Social Security Failed To Disclose Breaches

Tens of thousands of people's identities are exposed to identity theft each year due to an unlikely source: the Social Security Administration (SSA). That's owing to the agency's data entry personnel sometimes misclassifying a person, still living, as having died.

The errors appear to affect fewer than 1% of the 2 million deaths that are reported annually and logged in the SSA's Death Master File (DMF). The file is sold to more than 300 clients by the National Technical Information Service--part of the Department of Commerce--and is meant to help block identity theft and fraud.

But in the past three years, 31,931 living people have had their information included in the DMF, reported Columbus, Ind. newspaper The Republic. As a result, those people have faced everything from frozen bank accounts and rescinded job interview offers to cellphone contract cancellations and loan rejections.

[The White House is shoring up to prevent another Cablegate-type security breach. Read about its plans: Feds Tighten Cybersecurity Policies To Stop Insider Threats.]

Publishing living people's names, social security numbers, and birth dates also constitutes a data breach, as defined by the Identity Theft Resource Center. In particular, it says a breach involves "an event in which an individual name plus social security number (SSN), driver's license number, medical record, or a financial record/credit/debit card is potentially put at risk--either in electronic or paper format."

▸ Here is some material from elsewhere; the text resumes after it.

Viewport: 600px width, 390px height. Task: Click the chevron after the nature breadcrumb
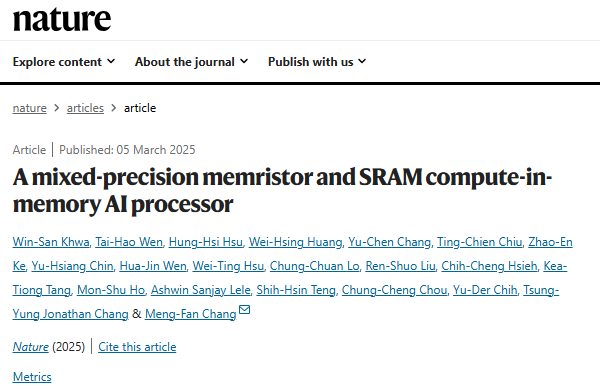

But many of the affected people don't know that their data has been exposed, or that they've even been included in the DMF database. In part, that's because while 47 out of 50 states now have data breach disclosure laws on their books, those requirements don't cover data handling by federal government agencies.

Furthermore, data breach disclosures aren't quite mandatory for federal agencies, although the Presidential Identity Theft Task Force on May 22, 2007, issued--via the Office of Management and Budget (OMB)--the M-07-16 memorandum, instructing all federal agencies "to develop and implement a breach notification policy within 120 days." It also detailed how agencies should respond in the event that they caused people's personally identifiable information to be exposed. "Agencies should use a best judgment standard to develop and implement a breach notification policy," according to the OMB memo. It further directed agencies to ensure that "proper safeguards are in place to protect the information."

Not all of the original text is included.